In the previous posts we stated that functional programs should limit side effects. If we take that hypothesis as true, how can we implement a List? At a first glance, a data structure to hold data seems the opposite to avoid side effects. In this post, we will see how to implement a List in Scala and how to use it. Please notice that other programming languages could be used as well and some of them use the same approach in their List implementations.
Lists are recursive data structures, that is structures which one of its nodes refers to itself, you will see that in a minute. They could be formed by two different types of nodes, an empty node or a node with one element followed by another node. In Scala the constructor for the empty node is called
Nil and the constructor for the node which has the element and the following node is called
:: we call head the element contained in the node and tail to the following node.
A pseudocode representation of a List could be:
List = (head followed by List) or EndOfList
Notice the recursive nature of this definition: the List contains another List inside
The Scala representation for List is:
sealed trait List[+A] case class ::[+A]( ) extends List[A] case object Nil extends List[Nothing]
:: represents the statement that we made before, a List is just a head element followed by another List.
Nil is just a representation of an empty List, it could be called EOL (End of List) as well.
In scala we can construct a List with the elements 1, 2 and 3 using the function apply:
List(1, 2, 3)
Which is a shorthand to write this:
1 :: 2 :: 3 :: Nil
:: is the constructor that we defined before but used as an infix. We can construct it without the infix notation like this:
::(1, ::(2, ::(3, Nil)))
In that last representation, we can see exactly how the structure is constructed without the infix notation. That makes us notice that a list is not flat but instead it has a concept of nesting elements to form longer lists. No one creates a List like that, but is easier to see the head and tail concepts in that representation. Also, we can see that the structure is left associative, meaning that the parenthesis to construct the structure are aligned to the left.
We can even represent this construction as a tree:
The blue boxes are the recursive nodes that construct the structure, we call that blue boxes the spine of the data structure.
When we talk about persistence in relation with a data structure we don’t refer to anything related to store that data structure on a DB or anything similar. A data structure is persistent when the different versions of it are available at the same time. Said in another manner: we create a new structure every time we would like to modify something. These data structures are immutable given that the contents of them can't be modified.
If we have an empty list and we need to add an element we will have both versions of the list, the first one: List() and the second version with element append: List(element). We can prove this with this piece of code:
@ val initialList = List() initialList: List[Nothing] = List() @ val listPlusOne = initialList ++ List(1) listPlusOne: List[Int] = List(1) @ println(initialList) List()
As you can see initialList is still available and hasn't mutated its value.

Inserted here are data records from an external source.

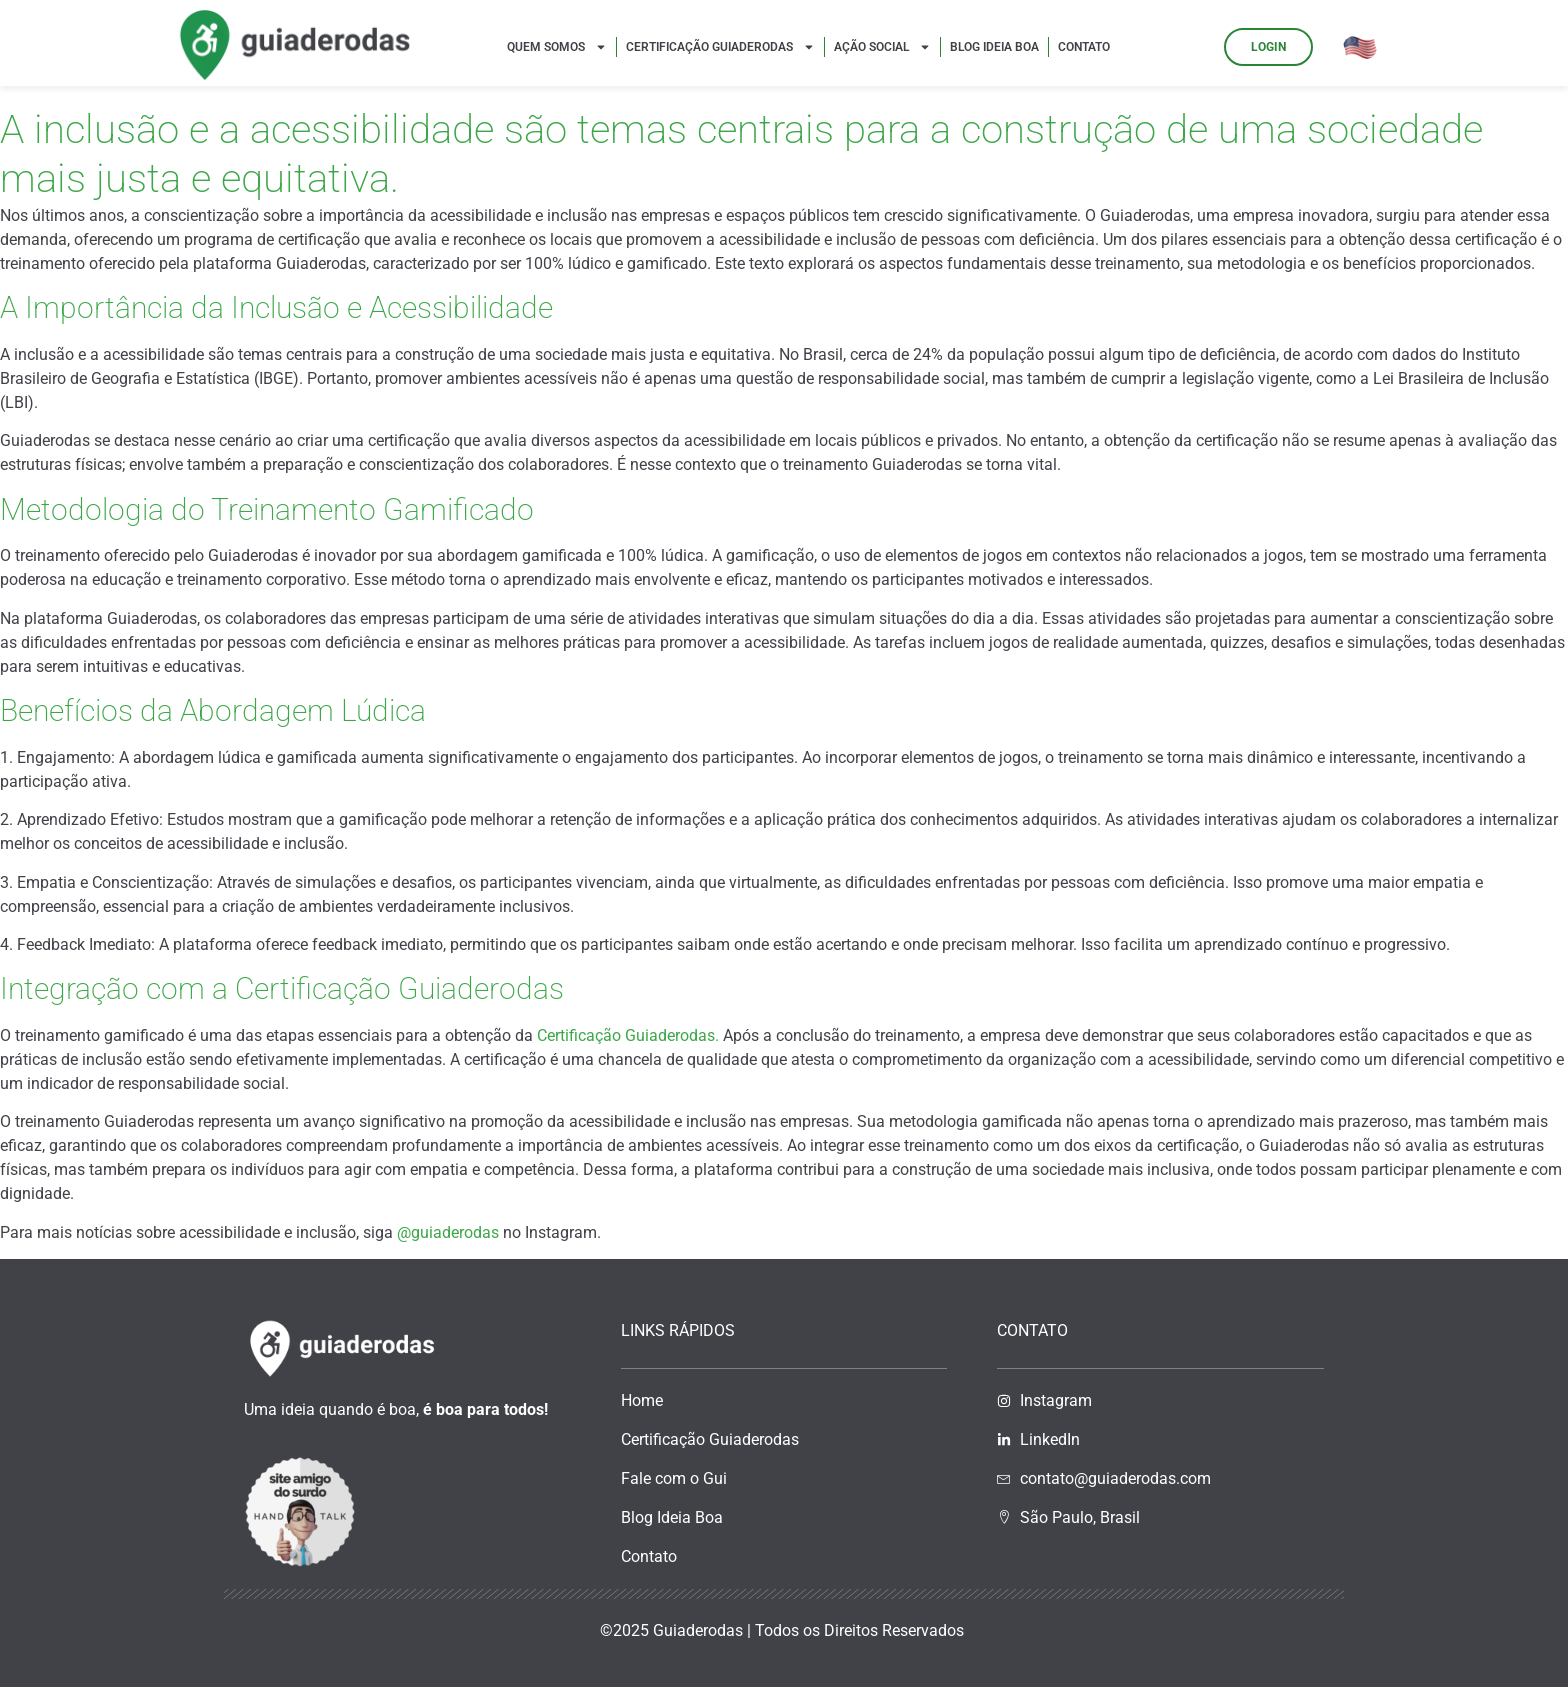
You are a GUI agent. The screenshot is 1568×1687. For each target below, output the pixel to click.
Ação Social (882, 47)
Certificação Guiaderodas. (628, 1035)
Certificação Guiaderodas (720, 47)
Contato (1084, 47)
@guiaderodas (448, 1232)
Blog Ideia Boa (994, 47)
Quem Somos (557, 47)
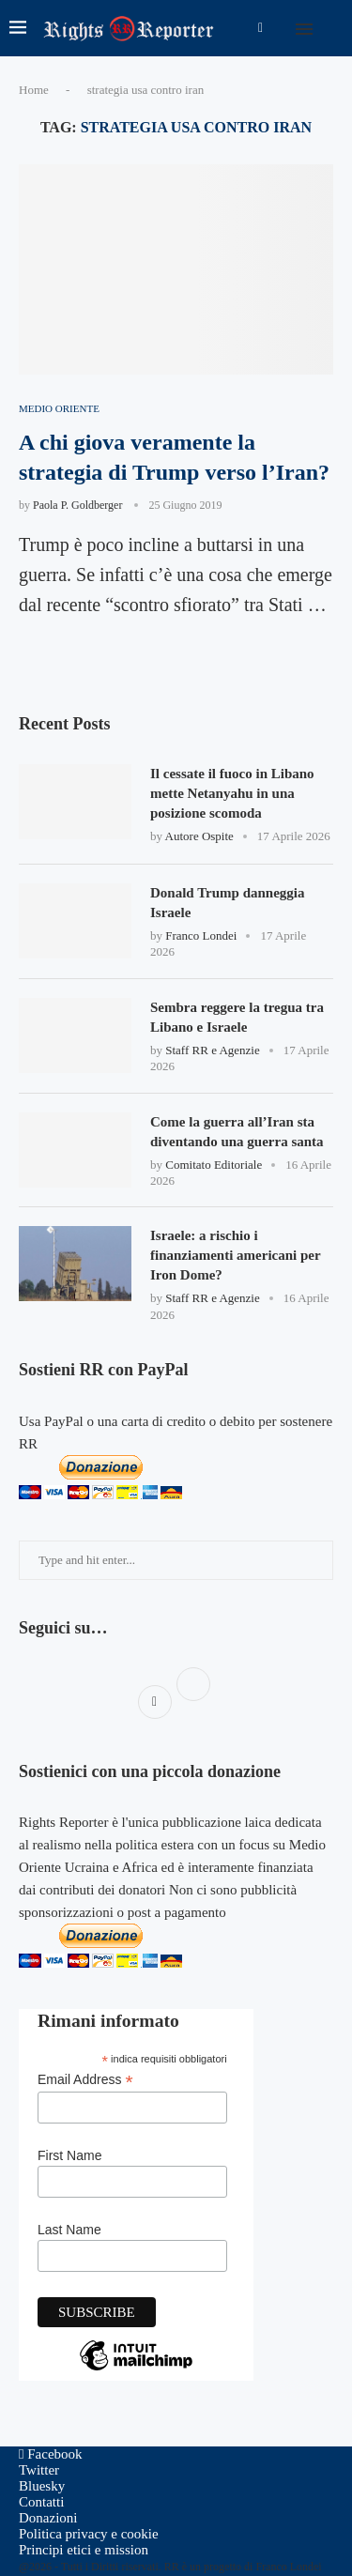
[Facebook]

We can classify persistence in two categories:
- Partially persistent: All the versions can be accessed but only the newer can be modified
- Fully persistent: All the versions can be accessed and all of them can be modified
So, is List a fully persistent structure or is it only partial? Let's try to figure out trying to modify twice the same structure:
@ val initialList = List(1) initialList: List[Int] = List(1) @ val firstVersion = initialList ++ List(2) firstVersion: List[Int] = List(1, 2) @ val initialListAppendedNode = initialList ++ List(3) initialListAppendedNode: List[Int] = List(1, 3)
You bet! Is fully persistent. In that piece of code, you can see how we can append elements to the initial list even if we created other versions.
If you are wondering what could be a partially persistent structure you can think about a balanced binary search tree. After an insert operation you are forced to use the last version of the structure to continue adding nodes given that this structure performs some balancing at the nodes. You can read more here, at page 92 But this is out of scope for this post.
Concatenate Lists in memory
Maybe you are wondering if creating different versions of the same List is expensive memory-wise. Well, we are creating a new structure but the nodes and values are pointers to the same cells in memory. Using immutability we know that those values are not going to be modified, so we can reference them from different structures safely.
If we append two lists we will end up with a new list with the results of concatenating both. Remember that the objects inside the list will remain the same, let's see this visual representation as an example:
Tails are pointers to other structures that we have in memory so inserting elements is just a matter of linking that pointer together. That allows us to have different versions of the List in memory at the same time without fully consuming the memory of the computer.